▶ REQUIREMENTS: Rewrite the stretch of items from the line containing "Notizie (6, 468)" through the line containing "Performance (12, 139)", changing "Eventi" to "Manifestazioni" and leaving everything else as it is. Give back only those lines.

(Dataset records)
══════════

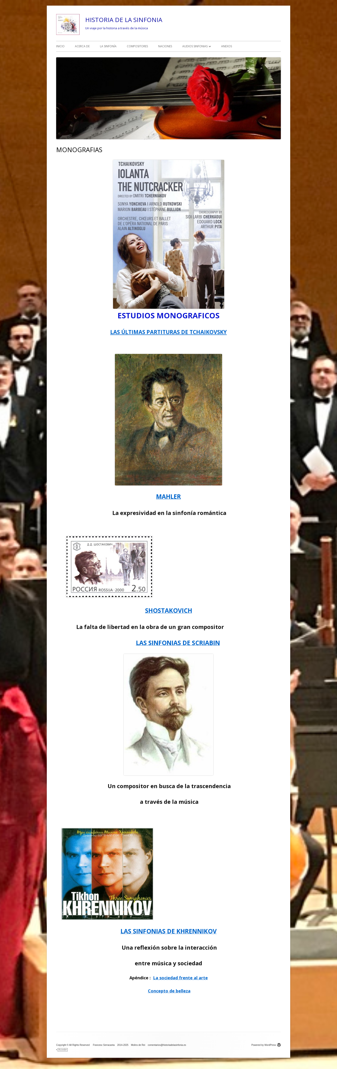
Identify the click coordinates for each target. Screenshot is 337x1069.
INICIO (60, 46)
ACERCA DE (82, 46)
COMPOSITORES (137, 46)
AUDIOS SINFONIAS (195, 46)
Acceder (62, 1049)
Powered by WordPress (266, 1045)
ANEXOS (226, 46)
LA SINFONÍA (108, 46)
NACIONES (165, 46)
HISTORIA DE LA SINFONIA (123, 19)
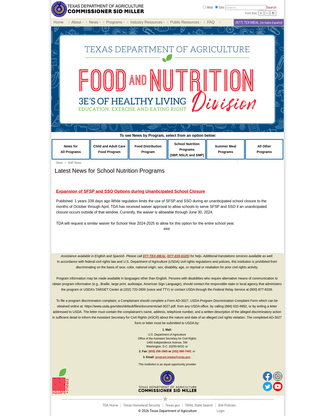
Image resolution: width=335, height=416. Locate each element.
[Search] (245, 7)
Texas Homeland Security (141, 405)
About (76, 23)
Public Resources (185, 23)
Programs (114, 23)
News (94, 23)
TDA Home (110, 405)
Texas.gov (172, 405)
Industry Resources (146, 23)
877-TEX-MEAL (154, 256)
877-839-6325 (178, 256)
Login (221, 411)
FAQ (210, 22)
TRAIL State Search (199, 405)
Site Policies (227, 405)
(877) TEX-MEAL (247, 22)
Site (221, 7)
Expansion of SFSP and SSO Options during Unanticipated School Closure (130, 191)
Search (271, 7)
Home (59, 22)
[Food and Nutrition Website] (97, 9)
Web (210, 7)
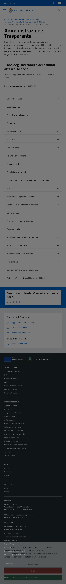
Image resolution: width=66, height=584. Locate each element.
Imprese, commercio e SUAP (14, 437)
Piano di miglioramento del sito (15, 554)
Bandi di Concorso (14, 131)
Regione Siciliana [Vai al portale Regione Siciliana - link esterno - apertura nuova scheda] (9, 3)
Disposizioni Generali (15, 98)
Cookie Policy (9, 544)
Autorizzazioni (9, 420)
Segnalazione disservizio (13, 529)
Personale (11, 123)
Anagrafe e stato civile (12, 412)
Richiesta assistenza (11, 533)
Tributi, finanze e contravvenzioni (16, 448)
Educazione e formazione (13, 430)
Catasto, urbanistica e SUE (14, 423)
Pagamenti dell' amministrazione (20, 220)
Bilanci (9, 188)
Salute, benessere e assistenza (15, 444)
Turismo (7, 451)
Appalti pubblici (9, 416)
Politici (6, 382)
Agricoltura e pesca (11, 405)
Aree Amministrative (12, 371)
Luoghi (6, 488)
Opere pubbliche (13, 229)
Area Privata (8, 563)
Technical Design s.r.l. (19, 577)
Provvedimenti (13, 163)
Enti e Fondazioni (10, 389)
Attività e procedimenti (16, 155)
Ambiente (8, 409)
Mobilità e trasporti (11, 441)
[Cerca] (59, 10)
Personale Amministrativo (13, 385)
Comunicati (8, 471)
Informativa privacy (11, 540)
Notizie (6, 468)
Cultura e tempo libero (12, 427)
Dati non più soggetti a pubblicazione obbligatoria (27, 278)
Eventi (6, 491)
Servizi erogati (13, 212)
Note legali (8, 547)
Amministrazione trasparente (15, 536)
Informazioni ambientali (17, 245)
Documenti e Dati (10, 392)
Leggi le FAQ (9, 522)
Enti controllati (13, 147)
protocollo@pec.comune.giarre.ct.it (21, 514)
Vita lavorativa (9, 455)
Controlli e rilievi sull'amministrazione (22, 204)
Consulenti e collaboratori (17, 115)
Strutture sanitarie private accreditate (22, 269)
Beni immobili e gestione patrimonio (22, 196)
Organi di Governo (11, 378)
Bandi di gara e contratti (17, 172)
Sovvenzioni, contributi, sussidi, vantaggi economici (28, 180)
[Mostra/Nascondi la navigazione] (4, 10)
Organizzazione (13, 106)
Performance (12, 139)
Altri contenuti (13, 261)
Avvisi (6, 475)
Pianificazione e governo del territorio (22, 237)
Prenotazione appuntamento (15, 526)
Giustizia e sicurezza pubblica (14, 434)
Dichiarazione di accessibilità (14, 551)
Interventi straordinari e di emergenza (22, 253)
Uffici (6, 375)
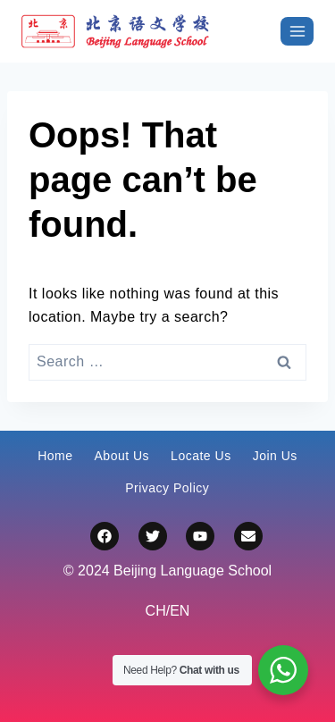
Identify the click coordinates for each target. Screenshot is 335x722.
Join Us (275, 456)
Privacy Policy (167, 488)
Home (55, 456)
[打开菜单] (297, 31)
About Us (122, 456)
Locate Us (201, 456)
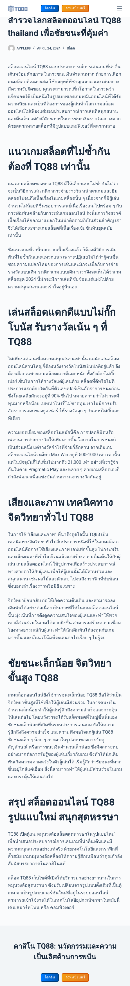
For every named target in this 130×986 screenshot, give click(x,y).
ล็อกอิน (50, 8)
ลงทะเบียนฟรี (75, 8)
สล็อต (71, 48)
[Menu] (119, 8)
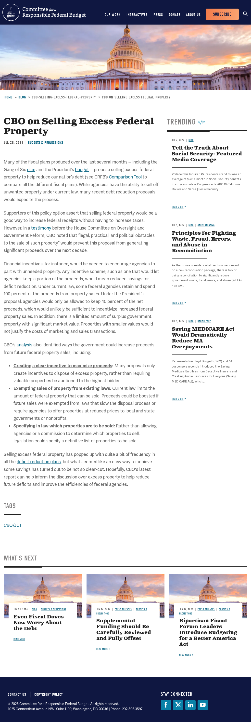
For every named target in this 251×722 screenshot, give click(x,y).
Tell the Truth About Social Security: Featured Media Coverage (207, 154)
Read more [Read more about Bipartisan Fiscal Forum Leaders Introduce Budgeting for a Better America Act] (185, 654)
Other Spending (206, 225)
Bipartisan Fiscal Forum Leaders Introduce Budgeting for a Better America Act (208, 633)
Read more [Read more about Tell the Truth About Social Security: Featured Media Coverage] (178, 207)
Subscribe (222, 14)
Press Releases (123, 609)
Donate (174, 15)
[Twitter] (178, 705)
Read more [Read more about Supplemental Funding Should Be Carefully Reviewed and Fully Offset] (102, 649)
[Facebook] (166, 705)
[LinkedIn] (190, 705)
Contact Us (17, 694)
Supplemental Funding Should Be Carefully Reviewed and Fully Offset (123, 630)
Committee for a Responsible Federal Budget (44, 12)
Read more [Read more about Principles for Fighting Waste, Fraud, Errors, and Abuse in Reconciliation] (178, 303)
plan (31, 169)
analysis (24, 345)
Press (158, 15)
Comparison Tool (125, 177)
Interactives (137, 15)
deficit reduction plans (39, 461)
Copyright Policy (48, 694)
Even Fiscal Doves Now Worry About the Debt (38, 623)
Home (8, 97)
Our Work (113, 15)
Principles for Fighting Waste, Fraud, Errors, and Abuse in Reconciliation (204, 242)
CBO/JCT (13, 525)
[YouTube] (203, 705)
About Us (193, 15)
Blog (22, 97)
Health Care (204, 321)
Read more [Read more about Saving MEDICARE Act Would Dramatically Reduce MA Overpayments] (178, 399)
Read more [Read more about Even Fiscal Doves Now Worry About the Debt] (19, 639)
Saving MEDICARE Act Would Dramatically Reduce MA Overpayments (203, 338)
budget (82, 169)
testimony (41, 228)
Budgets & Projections (45, 142)
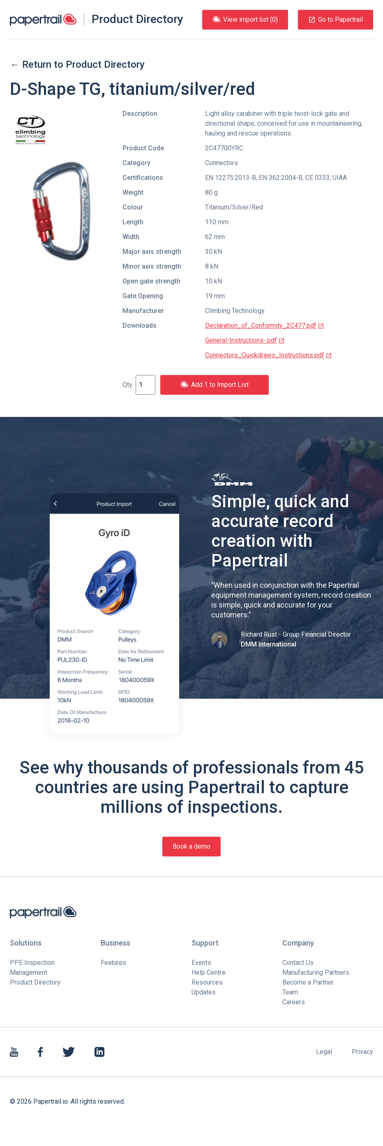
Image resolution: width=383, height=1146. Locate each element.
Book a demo (191, 846)
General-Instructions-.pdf (245, 340)
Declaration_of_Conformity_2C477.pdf (264, 325)
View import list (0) (245, 19)
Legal (324, 1052)
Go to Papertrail (335, 19)
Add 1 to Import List (214, 385)
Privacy (362, 1052)
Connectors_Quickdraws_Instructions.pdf (268, 355)
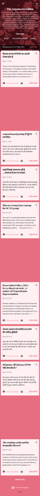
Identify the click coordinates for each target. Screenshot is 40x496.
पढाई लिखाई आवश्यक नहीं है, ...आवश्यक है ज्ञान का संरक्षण (14, 171)
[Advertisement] (20, 109)
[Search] (37, 4)
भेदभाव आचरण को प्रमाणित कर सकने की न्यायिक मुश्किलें (17, 331)
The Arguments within (20, 9)
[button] (36, 54)
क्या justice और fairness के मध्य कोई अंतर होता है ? (17, 366)
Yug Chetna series (19, 39)
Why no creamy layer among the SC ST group (17, 207)
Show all (33, 47)
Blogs (6, 39)
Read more (33, 83)
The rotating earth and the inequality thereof (16, 444)
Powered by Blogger (20, 488)
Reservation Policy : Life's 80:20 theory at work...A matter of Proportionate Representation (15, 289)
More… (33, 39)
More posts (20, 480)
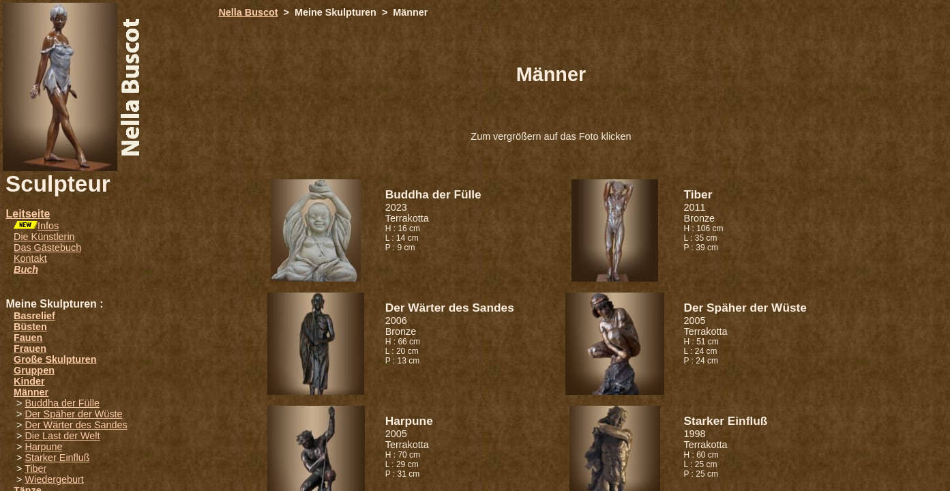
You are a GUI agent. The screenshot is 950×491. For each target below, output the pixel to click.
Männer (31, 392)
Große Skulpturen (55, 359)
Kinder (29, 381)
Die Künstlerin (44, 236)
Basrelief (34, 315)
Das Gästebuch (47, 247)
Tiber (35, 468)
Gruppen (34, 370)
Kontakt (30, 258)
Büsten (30, 326)
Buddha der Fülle (62, 403)
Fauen (28, 337)
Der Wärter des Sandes (76, 424)
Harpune (43, 446)
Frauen (30, 348)
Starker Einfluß (57, 457)
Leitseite (27, 214)
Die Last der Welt (62, 435)
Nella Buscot (248, 12)
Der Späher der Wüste (73, 413)
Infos (48, 225)
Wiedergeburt (54, 479)
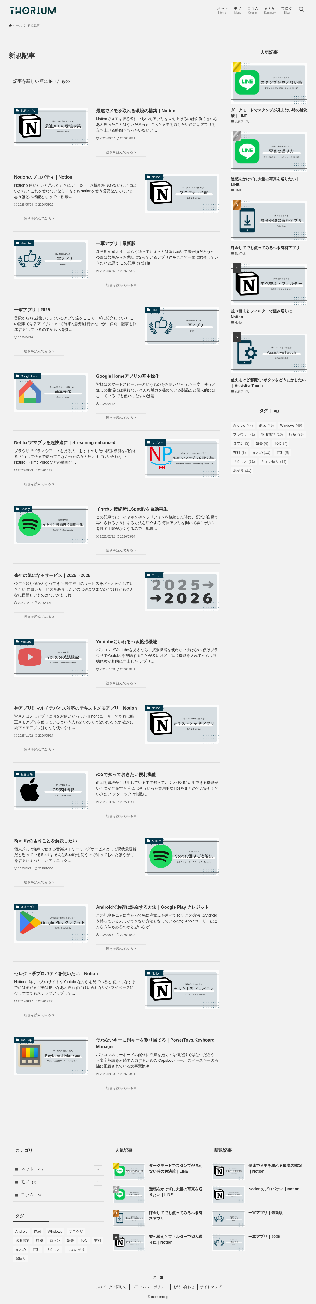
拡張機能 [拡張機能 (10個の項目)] (272, 434)
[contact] (161, 1277)
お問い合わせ (184, 1287)
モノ (61, 1182)
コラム (31, 1194)
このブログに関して (111, 1287)
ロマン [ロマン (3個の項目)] (241, 443)
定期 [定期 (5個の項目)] (282, 452)
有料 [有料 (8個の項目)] (239, 452)
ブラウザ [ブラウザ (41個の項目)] (244, 434)
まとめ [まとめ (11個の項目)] (261, 452)
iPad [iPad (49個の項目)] (266, 425)
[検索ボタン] (301, 10)
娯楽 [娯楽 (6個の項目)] (262, 443)
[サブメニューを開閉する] (98, 1169)
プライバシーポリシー (150, 1287)
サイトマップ (210, 1287)
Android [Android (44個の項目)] (243, 425)
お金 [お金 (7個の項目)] (281, 443)
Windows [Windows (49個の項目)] (291, 425)
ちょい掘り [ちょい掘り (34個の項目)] (274, 461)
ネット (61, 1169)
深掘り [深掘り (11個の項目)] (242, 470)
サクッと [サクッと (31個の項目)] (244, 461)
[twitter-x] (154, 1277)
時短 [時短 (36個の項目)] (296, 434)
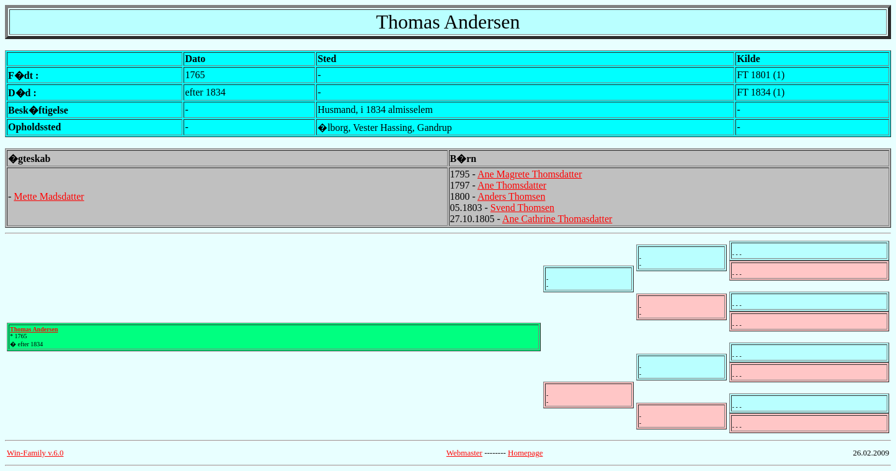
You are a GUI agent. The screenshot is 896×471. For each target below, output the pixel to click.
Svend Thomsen (522, 207)
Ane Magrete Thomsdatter (529, 174)
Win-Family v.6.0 (35, 452)
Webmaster (464, 452)
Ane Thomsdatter (511, 185)
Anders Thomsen (511, 196)
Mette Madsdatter (49, 196)
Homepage (525, 452)
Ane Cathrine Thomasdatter (557, 218)
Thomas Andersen (34, 329)
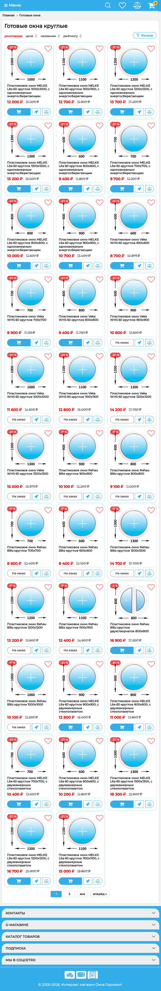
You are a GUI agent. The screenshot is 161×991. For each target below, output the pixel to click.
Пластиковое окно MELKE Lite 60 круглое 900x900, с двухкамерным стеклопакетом (79, 706)
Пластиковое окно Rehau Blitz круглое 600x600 (78, 549)
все (82, 894)
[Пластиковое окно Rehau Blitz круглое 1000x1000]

══════════

▶ THE COMPLETED TASK:
Notizie (6, 468)
Cultura e tempo libero (12, 427)
Dati non più soggetti a pubblicazione obbligatoria (27, 278)
Manifestazioni (6, 491)
Servizi erogati (13, 212)
Note legali (8, 547)
Amministrazione trasparente (15, 536)
Informazioni ambientali (17, 245)
Documenti e Dati (10, 392)
Leggi le FAQ (9, 522)
Enti controllati (13, 147)
protocollo@pec.comune.giarre.ct.it (21, 514)
Vita lavorativa (9, 455)
Controlli e rilievi sull'amministrazione (22, 204)
Consulenti e collaboratori (17, 115)
Strutture sanitarie private accreditate (22, 269)
Beni immobili e gestione patrimonio (22, 196)
Organi di Governo (11, 378)
Bandi di gara e contratti (17, 172)
Sovvenzioni, contributi, sussidi, vantaggi economici (28, 180)
[Mostra/Nascondi la navigazione] (4, 10)
Organizzazione (13, 106)
Performance (12, 139)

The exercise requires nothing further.